Abstract
Phylogenetic inference can be influenced by both underlying biological processes and methodological factors. While biological processes can be modeled, these models frequently make the assumption that methodological factors do not significantly influence the outcome of phylogenomic analyses. Depending on their severity, methodological factors can introduce inconsistency and uncertainty into the inference process. Although search protocols have been proposed to mitigate these issues, many solutions tend to treat factors independently or assume a linear relationship among them. In this study, we capitalize on the increasing size of phylogenetic datasets, using them to train machine learning models. This approach transcends the linearity assumption, accommodating complex non-linear relationships among features. We examined two phylogenomic datasets for teleost fishes: a newly generated dataset for protacanthopterygians (salmonids, galaxiids, marine smelts, and allies), and a reanalysis of a dataset for carangarians (flatfishes and allies). Upon testing five supervised machine learning models, we found that all outperformed the linear model (p < 0.05), with the deep neural network showing the best fit for both empirical datasets tested.
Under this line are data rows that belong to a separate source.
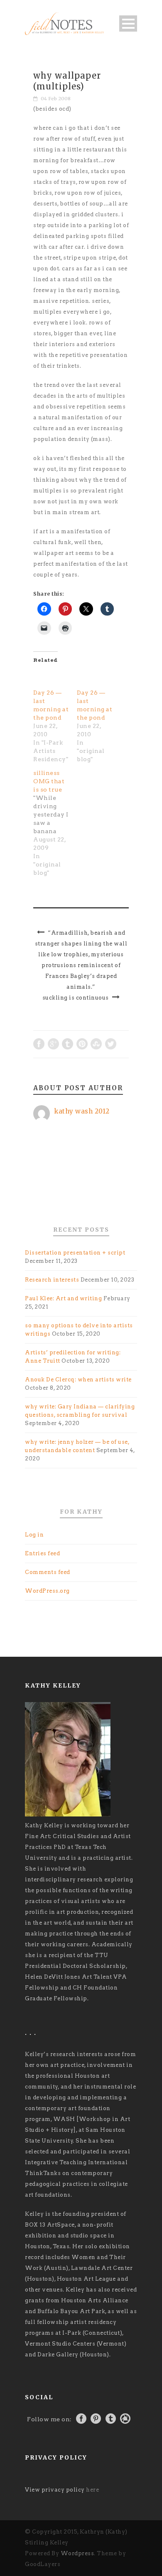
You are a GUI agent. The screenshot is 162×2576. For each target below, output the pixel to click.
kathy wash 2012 (82, 1111)
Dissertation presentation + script (75, 1253)
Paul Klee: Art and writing (63, 1298)
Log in (34, 1535)
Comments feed (47, 1572)
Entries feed (42, 1553)
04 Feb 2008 (56, 98)
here (92, 2490)
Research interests (52, 1280)
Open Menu (128, 23)
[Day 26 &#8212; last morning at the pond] (51, 678)
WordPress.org (47, 1591)
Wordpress (77, 2553)
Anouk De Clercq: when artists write (78, 1379)
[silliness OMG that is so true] (55, 823)
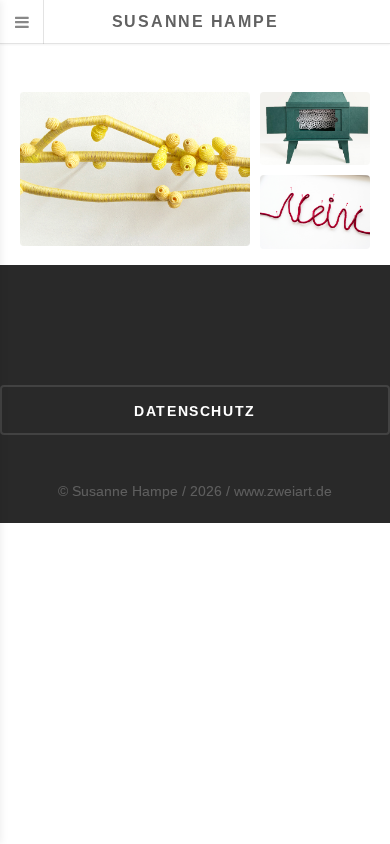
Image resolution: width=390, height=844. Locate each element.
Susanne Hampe (195, 21)
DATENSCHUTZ (194, 411)
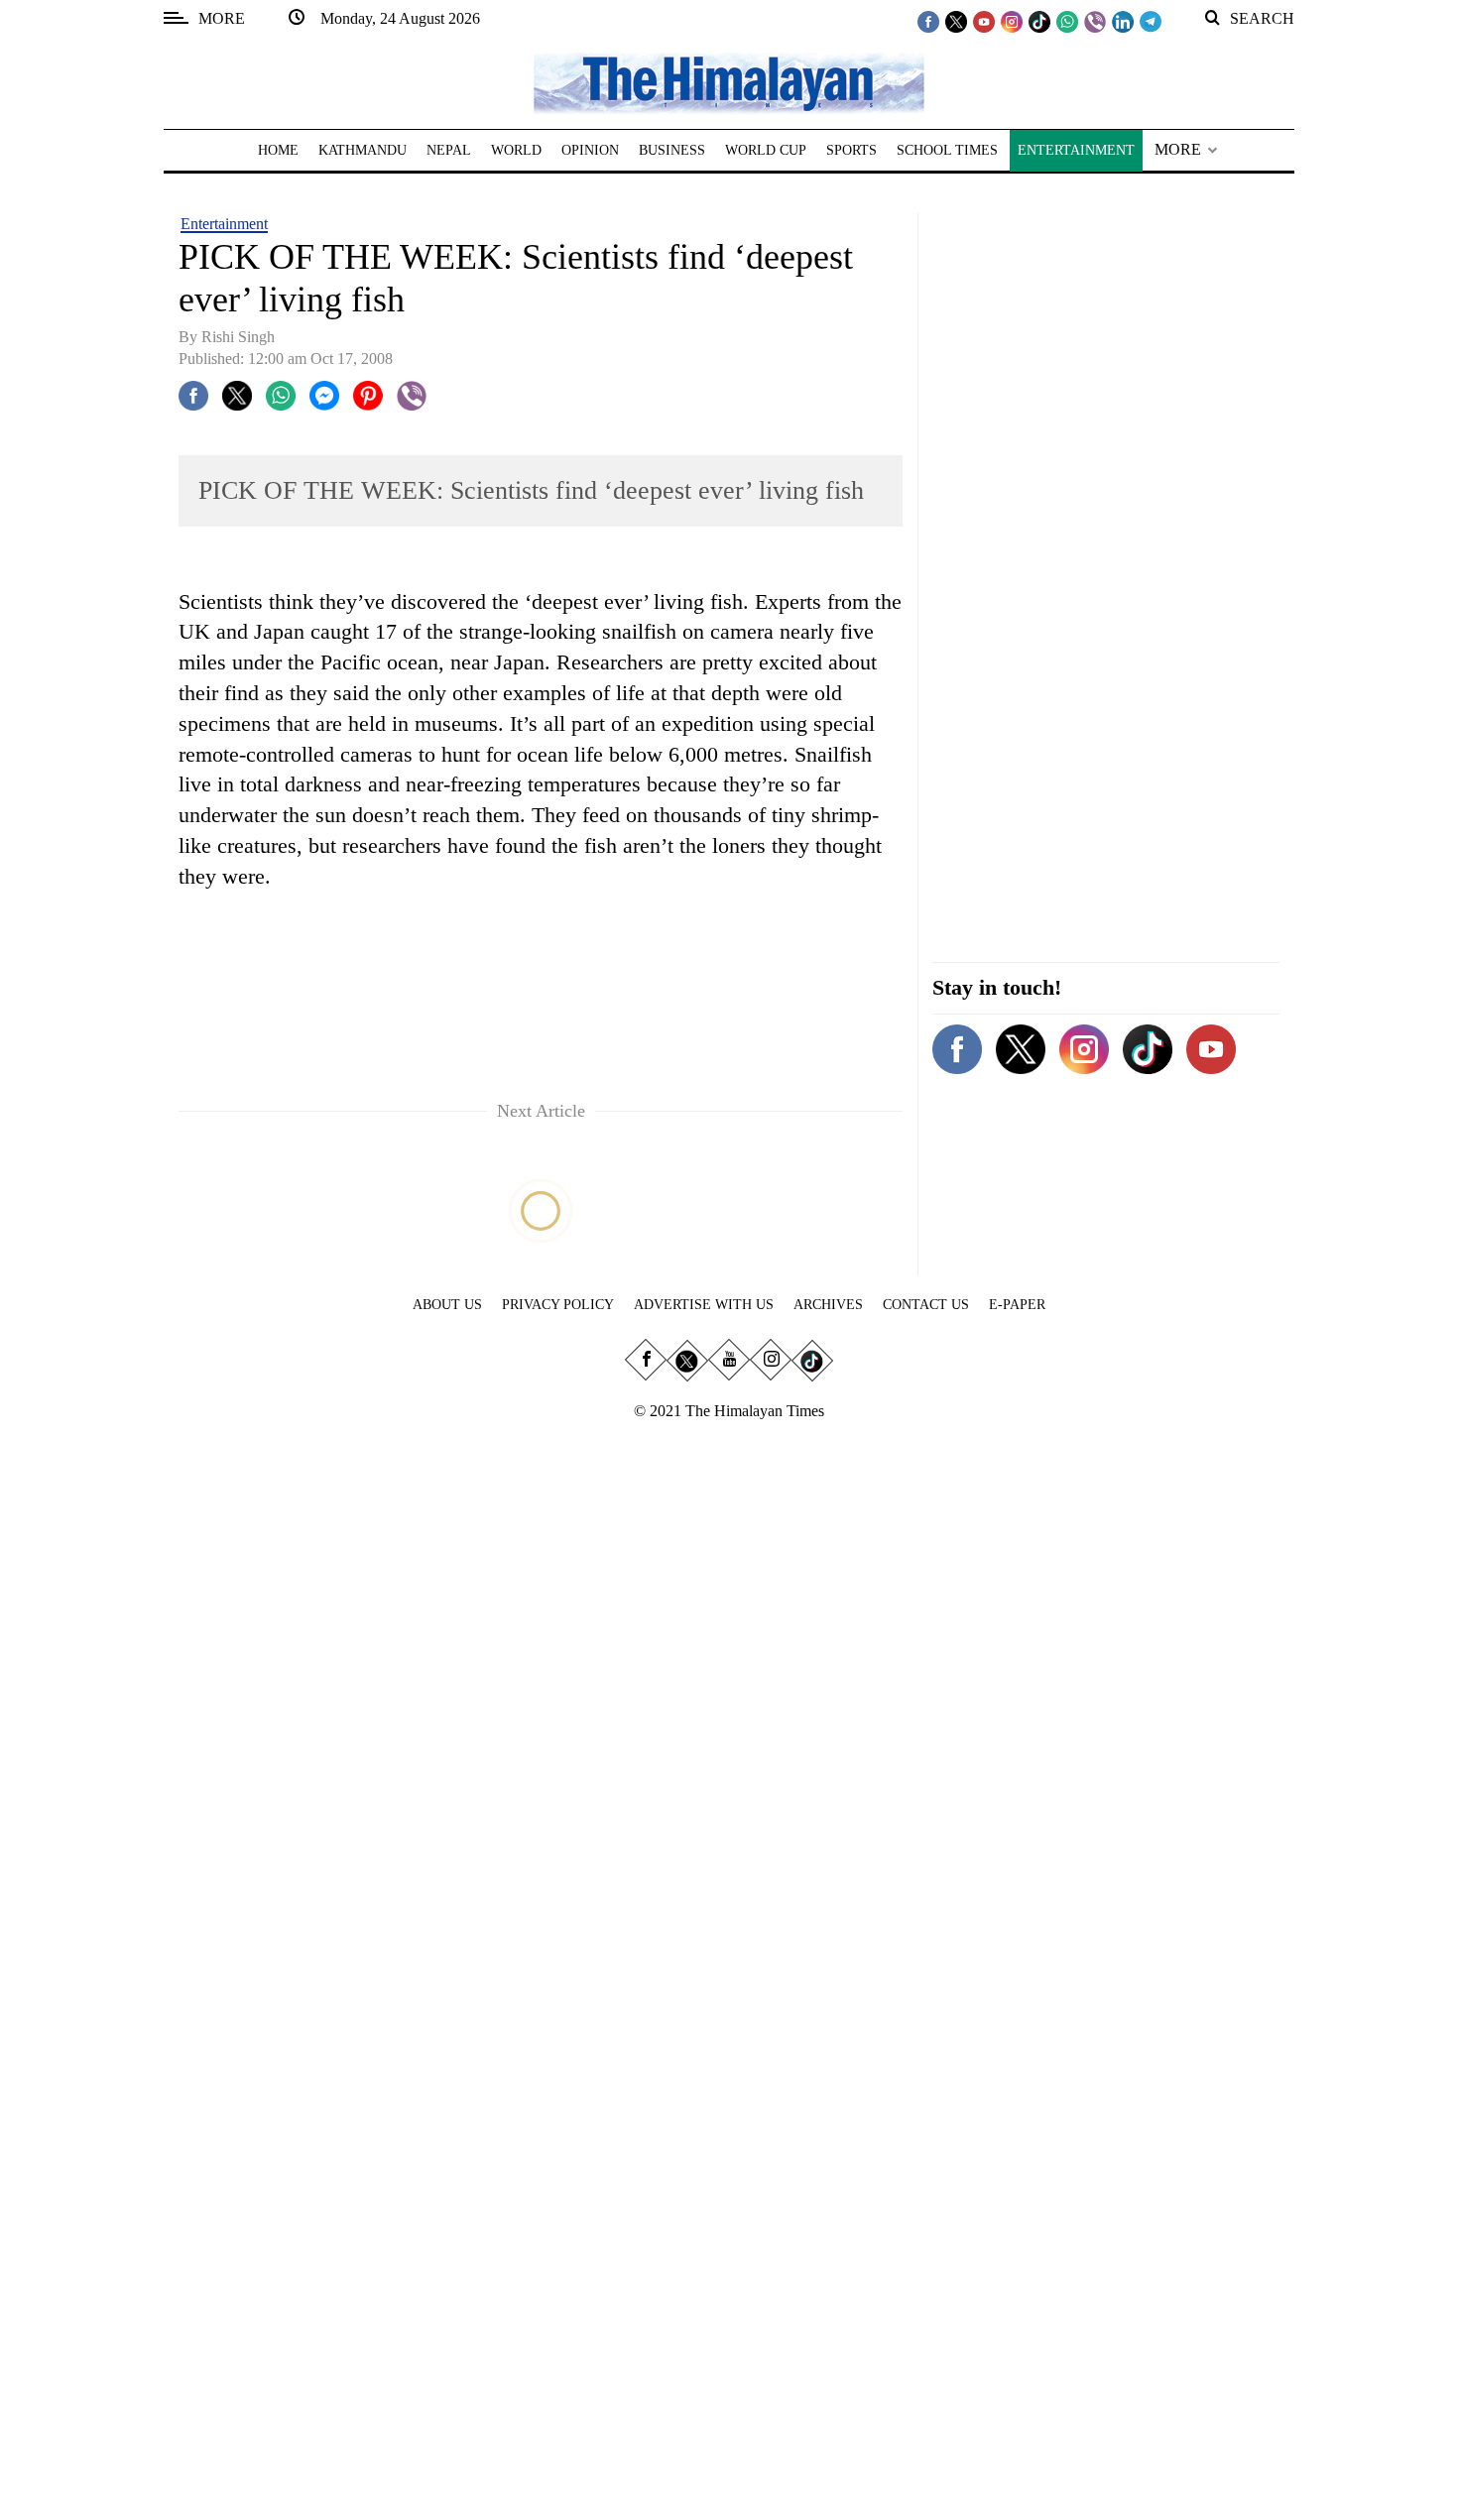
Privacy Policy (558, 1304)
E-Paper (1017, 1304)
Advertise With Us (704, 1304)
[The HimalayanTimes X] (956, 21)
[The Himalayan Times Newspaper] (729, 81)
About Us (447, 1304)
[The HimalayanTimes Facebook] (928, 21)
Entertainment (224, 223)
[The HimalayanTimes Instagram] (1012, 21)
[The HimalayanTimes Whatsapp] (1067, 21)
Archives (828, 1304)
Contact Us (926, 1304)
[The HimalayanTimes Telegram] (1150, 21)
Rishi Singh (238, 336)
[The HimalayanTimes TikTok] (1039, 21)
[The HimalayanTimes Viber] (1095, 21)
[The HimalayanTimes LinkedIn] (1123, 21)
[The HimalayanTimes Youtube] (984, 21)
Feature importance analyses indicated that influential factors were specific to individual datasets. The insights obtained have the potential to significantly enhance decision-making in phylogenetic analyses, assisting, for example, in the choice of suitable DNA sequence models and data transformation methods. This study can serve as a baseline for future endeavors aiming to capture non-linear interactions of features in phylogenomic datasets using machine learning and complement existing tools for phylogenetic analyses.
Competing Interest Statement
The authors have declared no competing interest.